That’s where BCWS comes in: Every time there is some kind of catastrophe, they mobilize their researchers to go into the rubble and find the labels that prove that Walmart, or H&M, or Gap, or any one of hundreds of companies bought clothes from that factory. Their work allows groups like SumOfUs.org to pressure those brands to compensate workers and support agreements like the legally binding Bangladesh Fire and Building Safety Agreement that we’ve been pressing companies to adopt.

And BCWS’ strategy works: In many cases, manufacturers and retailers pay compensation on the basis of BCWS’ investigations. After pressure by activists using documents found by BCWS, four companies that sourced from collapsed factories have already agreed to compensation for victims: Primark, Loblaw, Texman and El Corte Inglés. But many other companies sourced from Tazreen and Rana, and much more work is needed to uncover which brands sourced from which factories – and to use that evidence to force them to pay up.

Can you pitch in $3, or whatever you can afford, to give the Bangladesh Center for Worker Solidarity the resources it needs to keep going into the rubble until all the evidence of companies that bought from the factories that collapsed is found?

◆ Dataset excerpts ◆
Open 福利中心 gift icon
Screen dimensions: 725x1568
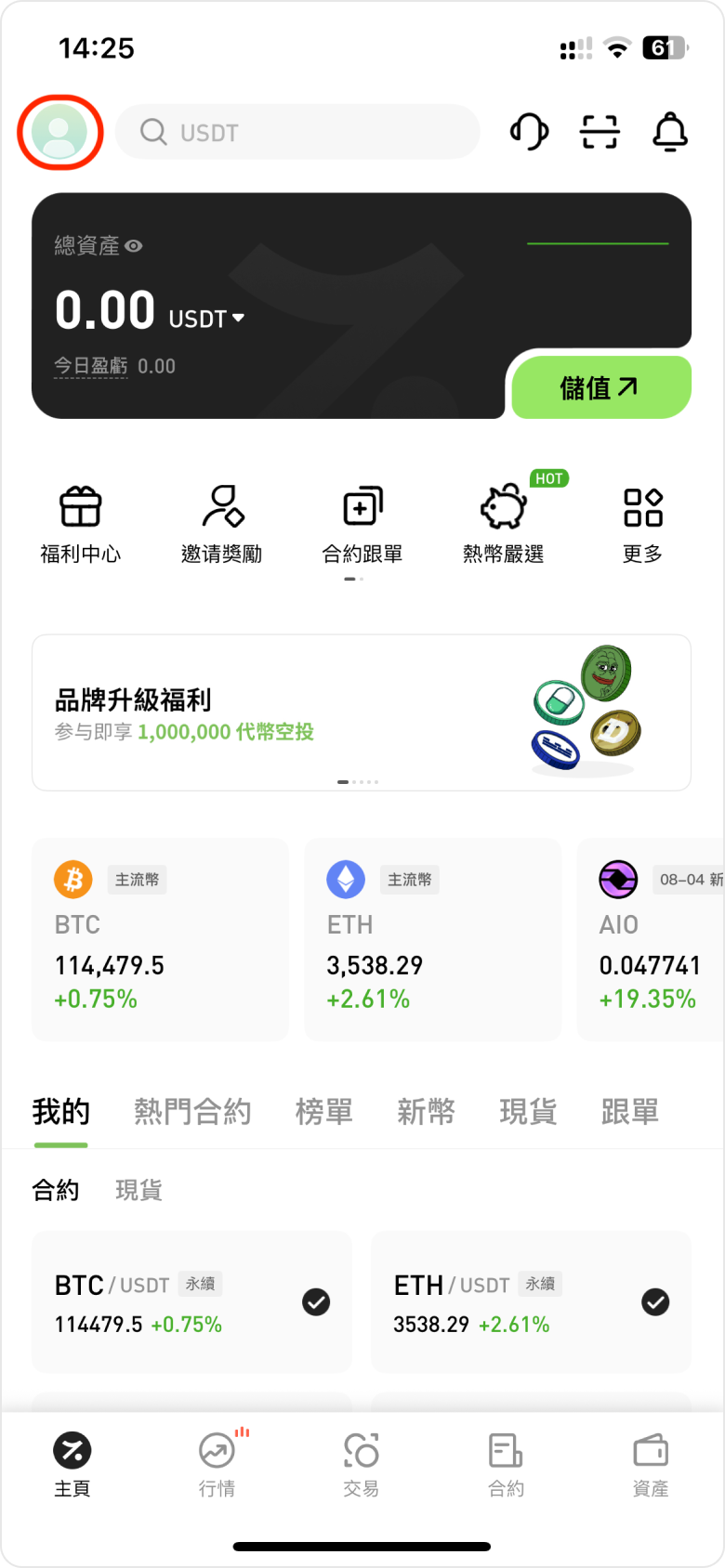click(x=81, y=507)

---

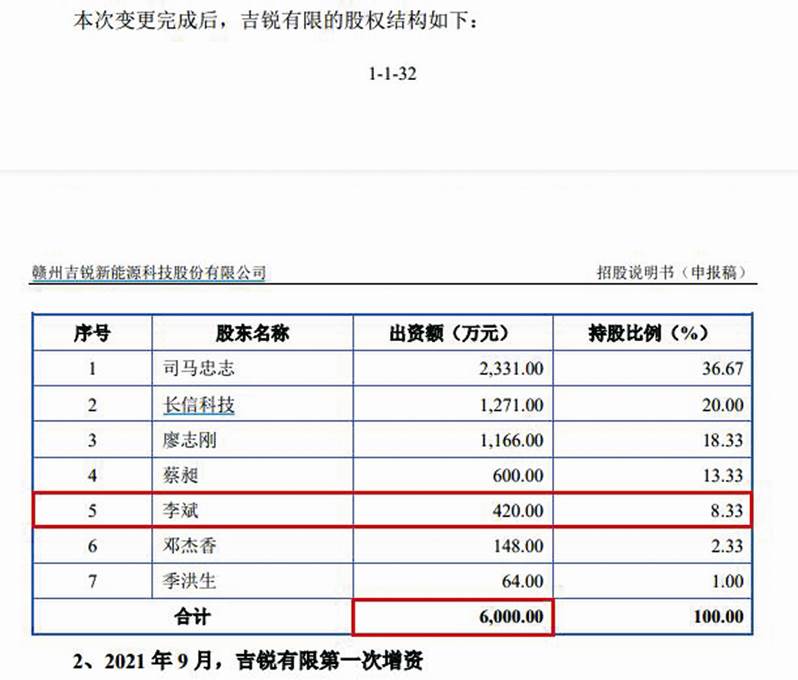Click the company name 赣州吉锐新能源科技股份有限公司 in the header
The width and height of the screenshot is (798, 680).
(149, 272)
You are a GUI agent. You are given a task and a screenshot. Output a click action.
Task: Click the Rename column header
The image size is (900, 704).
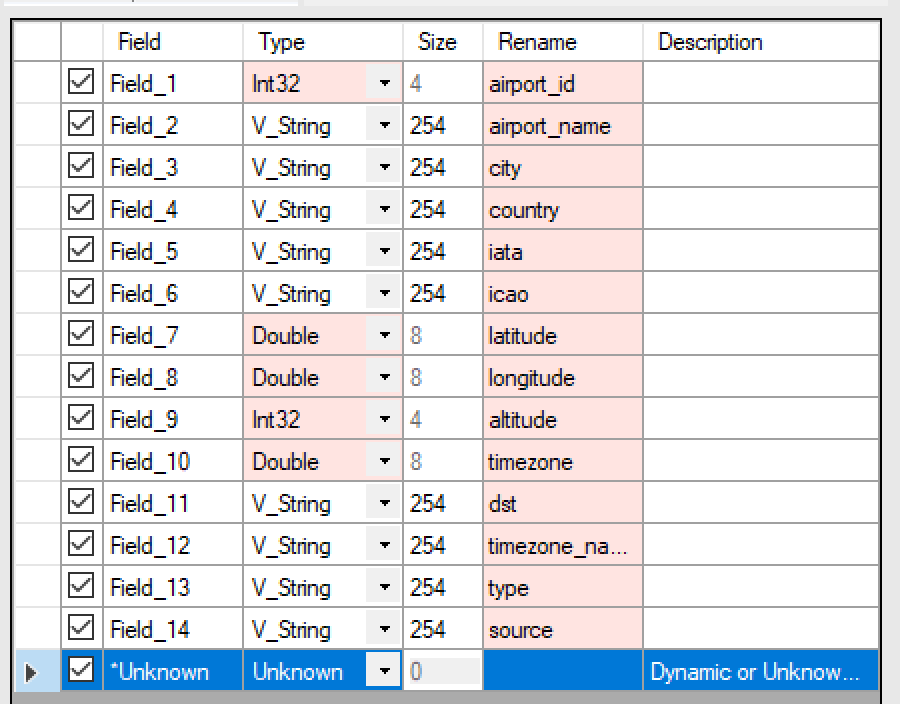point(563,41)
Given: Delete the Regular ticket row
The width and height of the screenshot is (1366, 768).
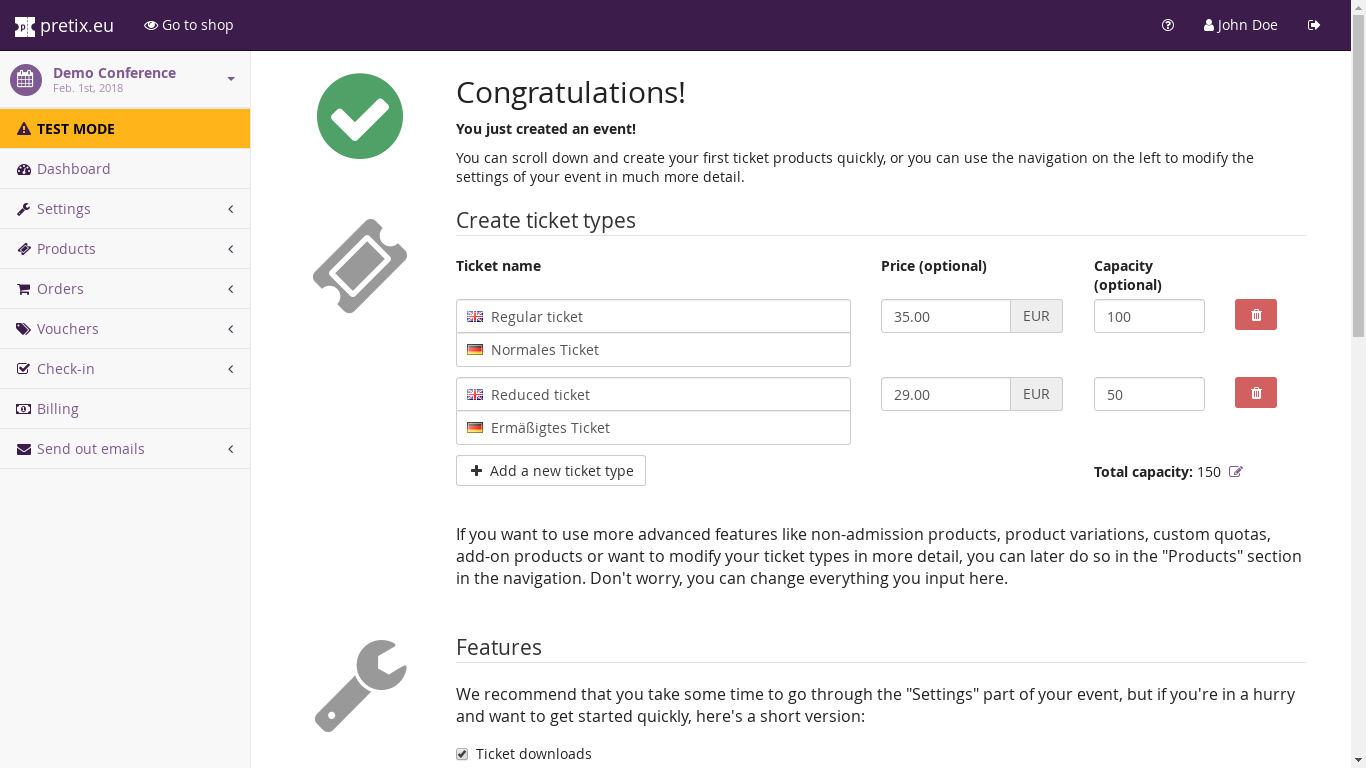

◆ Work request A ◆
Answer these questions about the appeal for the Bangladesh Center for Worker Solidarity:
(i) What do BCWS researchers look for in the rubble after a catastrophe?
(ii) Which four companies have agreed to compensation for victims?
(iii) How much money does the appeal ask readers to pitch in?
◆ Work request B ◆
Edit the part of the appeal that starts at the words "And BCWS’ strategy" and stops after "them to pay up.", changing "activists" to "campaigners".
Answer from the text alone, not from outside knowledge.

◆ Written response A ◆
(i) The labels that prove which companies bought clothes from that factory.
(ii) Primark, Loblaw, Texman and El Corte Inglés.
(iii) $3, or whatever they can afford.

◆ Written response B ◆
And BCWS’ strategy works: In many cases, manufacturers and retailers pay compensation on the basis of BCWS’ investigations. After pressure by campaigners using documents found by BCWS, four companies that sourced from collapsed factories have already agreed to compensation for victims: Primark, Loblaw, Texman and El Corte Inglés. But many other companies sourced from Tazreen and Rana, and much more work is needed to uncover which brands sourced from which factories – and to use that evidence to force them to pay up.